The revolution is not being televised: it’s being downloaded.
Django
What you take when you steal from others is labor. If you went to a doctor, had him treat you and didn’t pay him did you steal? YES! If you hire a plumber and he clears your drain for you, if you don’t pay him are you stealing? YES! If you hired gardeners and don’t pay them are you stealing? YES!
Why do you pay $5 for a meal at McDonalds. Surely there are not $5 worth of ingredients in your meal. You pay $5 for the labor to make the burger, the rent for the place to sit and eat it, the service, etc. Only maybe $1 of that $5 is for the ingredients.
When you pay for books, music, movies and video games you are paying for the labor to create the story, song, sets, data etc, not for the paper or plastic. If all you were paying for was the plastic then why would you pay more than about 50 cents?
Some of those arguably take more labor than others. It would be possible for me to make a song in 3 minutes. Just pull out the mic and bust out singing. Books take more time but even a single person can write a book in a 1 to 3 months. Some movies can take just a few people but most movies require crews of people. Even cheap movies cost 1 or 2 million just in paying for all the labor and big ones like Lord of the Rings take tens of millions in labor. Games also take 1 to 10 million in labor to make. When you copy them you are stealing because you did not pay for that labor just like not paying a plummer would be stealing.
Some might argue that because music requires the least labor of those things it should be alright to copy it. That arguement doesn’t work for me though. If a plummer is charging too much then you just go to a different plummer. You don’t hire the expensive plummer and then refuse to pay him. If you don’t like the price of the music, don’t buy it.
But, back to the point, so what. The world is not going to be convinced to stop copying and so, in a few years when copying becomes easier than buying for most people buying will stop.
corporate control of music, movies and games. I actually think musicians and filmmakers work HARD for their money.

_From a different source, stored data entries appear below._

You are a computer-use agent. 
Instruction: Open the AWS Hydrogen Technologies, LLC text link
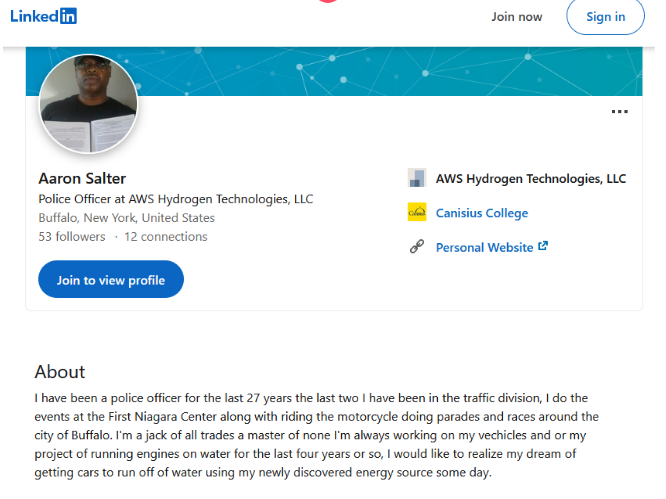point(530,179)
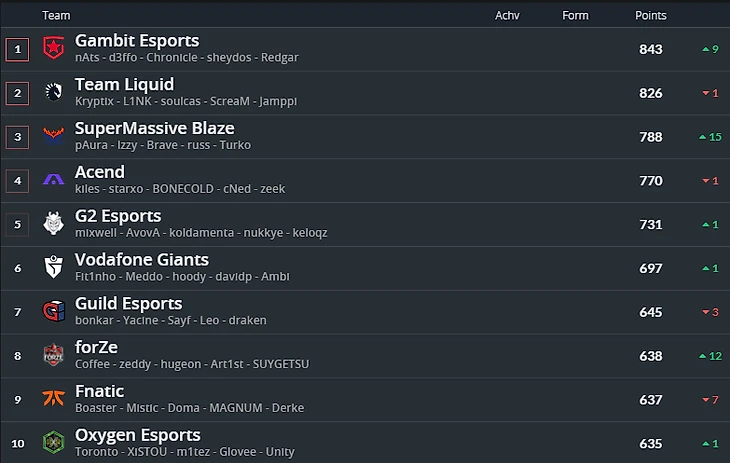730x463 pixels.
Task: Select the rank 3 position box
Action: click(17, 137)
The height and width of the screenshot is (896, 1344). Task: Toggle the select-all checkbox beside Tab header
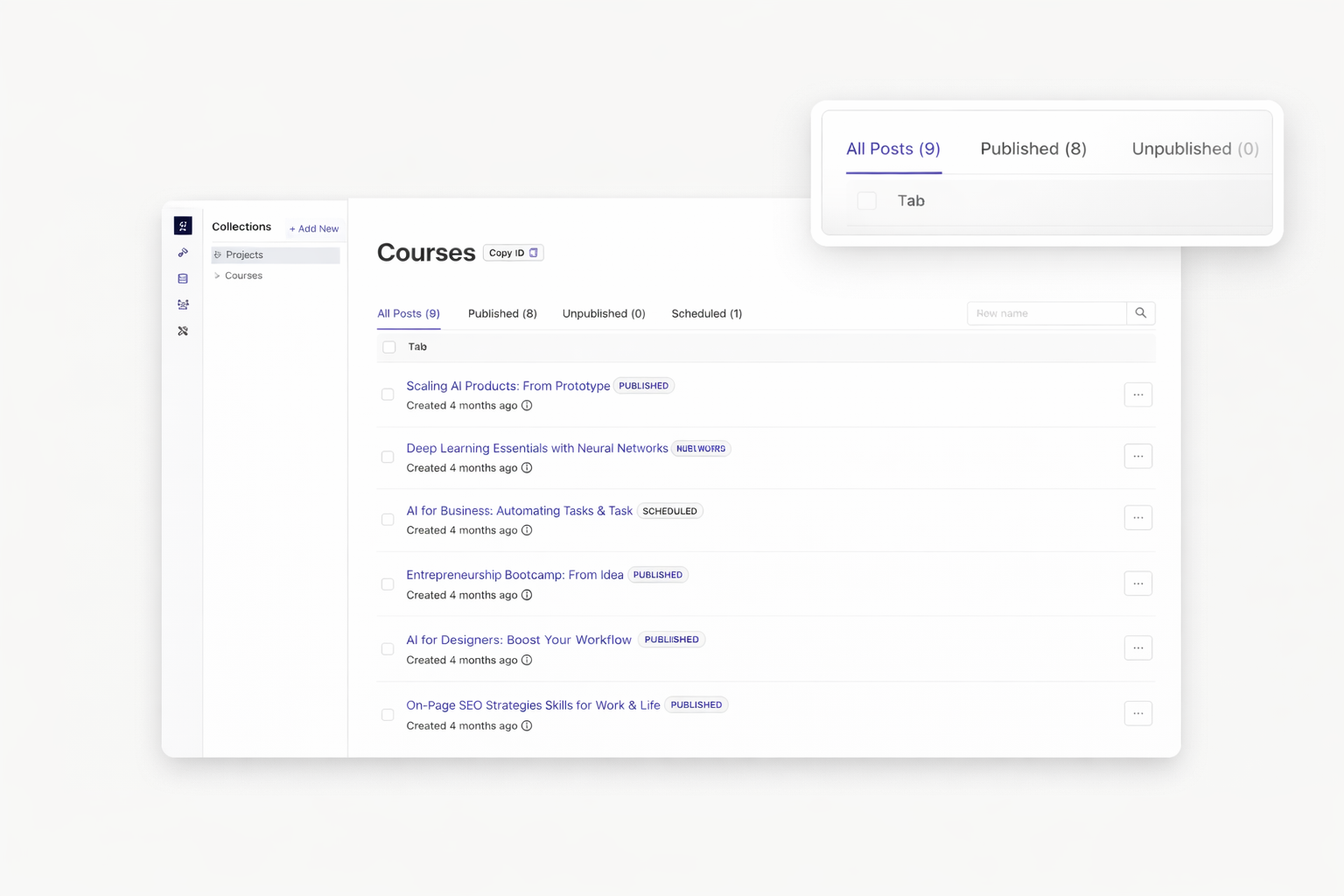click(x=389, y=347)
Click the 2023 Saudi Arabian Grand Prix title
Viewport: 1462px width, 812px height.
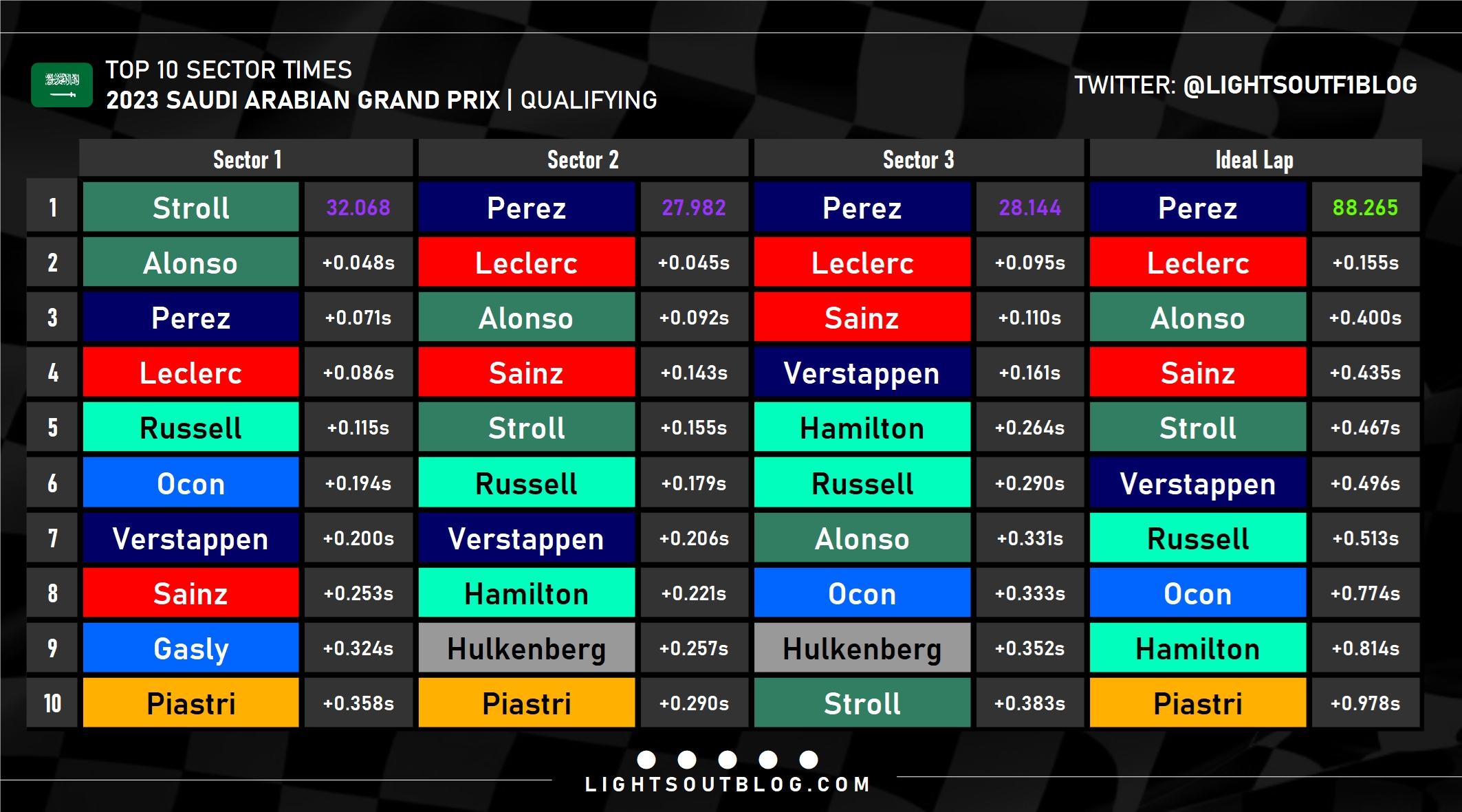point(303,100)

Video game programmers – well, sorry but I don’t consider it “work.” A lot of noodling around. Some creativity - sure, so what? I fully support taking money from the pockets of Southern California gaming types and transplanting it into paying to see live music shows by hard-working, touring independent bands!
ADSL widely available in the US? Not bloodly likely. It’s been lethargic from the get-go, but cable internet will make inroads. Japan is the size of California and it took the last year and a half for it to really make affordable ADSL reality. Even so, it’s faster, cheaper and more widespread in Korea, Hong Kong, and Taiwan. Hell, in Hong Kong they even have wireless t-1. I know because I access it on my laptop when I’m in coffee shops on business trips. Japan (outside of Tokyo – which you ened to get to more often, amigo) barely had net cafes, juxtaposed to Hong Kong, Thailand, Taiwan or South Korea. It certainly wasn’t for lack of scientific know-how or need. Those territories were more savvy. Most, like Japan, have government controlled phone lines (Chunghwa Telecom in Taiwan, SK Telecom in South Korea, and Japan has NTT/DoCoMo), so Japan’s lethargy in home net access boggles my mind. Blame it all on NTT.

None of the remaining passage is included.